Das Testat vom Abschlussprüfer PwC ist uneingeschränkt.
c) Aufsichtsrat
Fachlichkeit. Der Aufsichtsrat verfügt über ein stimmiges Kompetenzprofil sowie Zusammensetzung. Es liegt in Persona Dr. Bettina Volkens nur ein einziger Fall von Ämterüberhäufung vor, aber auch in diesem einzigen Fall in nicht sehr ausgeprägter Art.
Unabhängigkeit. Großaktionär Cevian ist im Aufsichtsrat mit dem Aufsichtsratsvorsitzenden Dr. Eckhard Cordes sowie einfachen Mitglied Robert Schuchna vertreten. Dies stellt eine angemessene Repräsentation des Cevian-Anteilbesitzes dar. Darüber hinaus gibt es kein unverhältnismäßiges Eingreifen des Großaktionärs.
Die die Unabhängigkeit des Abschlussprüfers PwC einschränkende Faktoren sind nicht bekannt.
Angemessenheit. Zahlreiche und wesentliche Elemente der Vorstandsvergütung entsprechen zwar den Leitlinien der SdK, aber das Verhältnis zwischen kurzfristig variabler Vergütung und langfristig variabler Vergütung ist mit 45,45 zu 54,50 zugunsten der kurzfristigen variablen Vergütung zu hoch. Außerdem ist nicht klar, ob mit dem sog. Sing-On-Bonus nur der Verlust von Vergütungsanwartschaften beim vorherigen Arbeitgeber kompensiert wird oder ob dieser Sign-On-Bonus auch unabhängig von Nachteilen gewährt werden kann respektive welche Nachteile mit einem solchen Bonus abgegolten werden können, beispielsweise auch entgangene zukünftige Vergütung beim alten Arbeitgeber. Reine Antrittsprämien, die keine Kompensationswirkung bezüglich erdienter Rechtspositionen oder Anwartschaften haben, werden kritisch gesehen.
Auch die mit 40 % relativ hohe Gewichtung eines relativen TSR wird moniert.

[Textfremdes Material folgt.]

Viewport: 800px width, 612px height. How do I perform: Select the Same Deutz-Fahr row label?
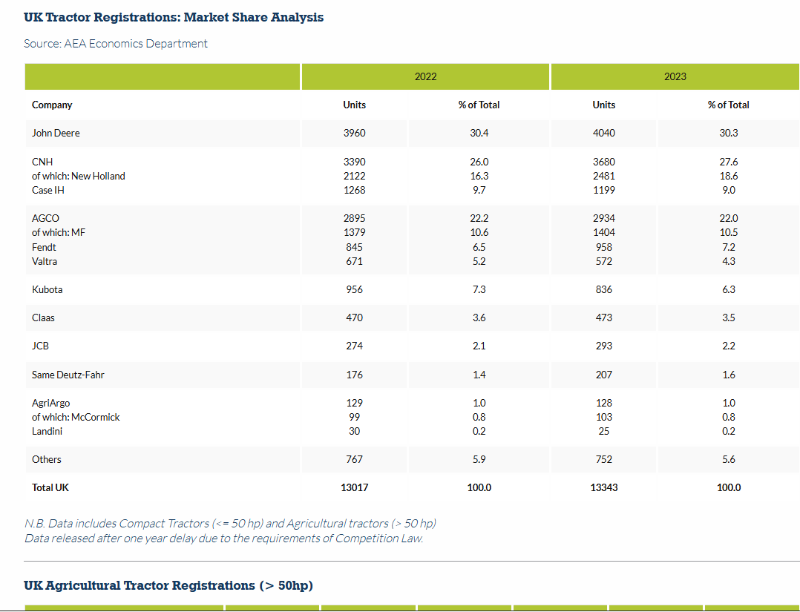click(x=69, y=375)
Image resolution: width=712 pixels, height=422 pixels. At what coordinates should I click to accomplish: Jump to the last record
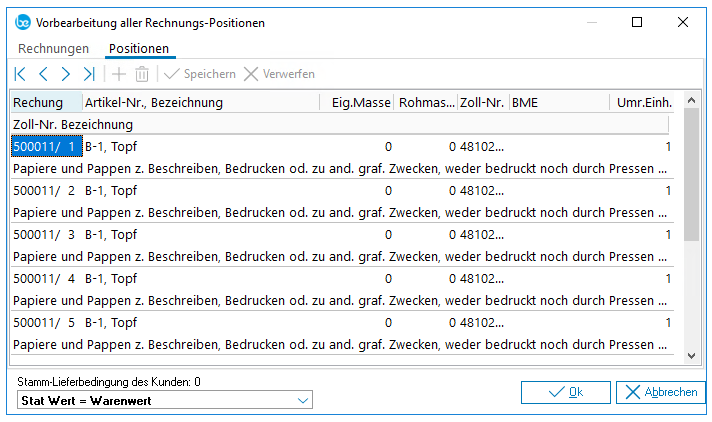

Gefordert werden keine relativen Kriterien, sondern absolute TSR-Kritierien. Auch scheint bei der Langfristkomponente ein TSR-Kriterium insgesamt zu fehlen; die sog. Cash-conversion-rate, die als Quotient aus Free-Cash-Flow und EBITA definiert ist, scheint keine TSR-Komponente zu sein, da der Free-Cash-Flow keine Erfolgs-/Ertragsgröße, sondern eine Liquiditätsgröße ist. Besser wäre es, eine gesonderte Liquiditäts- und Ertragsgröße zu formulieren. Auch ist nicht zweifelsfrei, das anlässlich eines Change-of-control keine Abfindungen bezahlt werden werden. Solche werden nach dem Vergütungssystem lediglich nicht zugesagt, was aber eine Zahlung per se nicht ausschließt.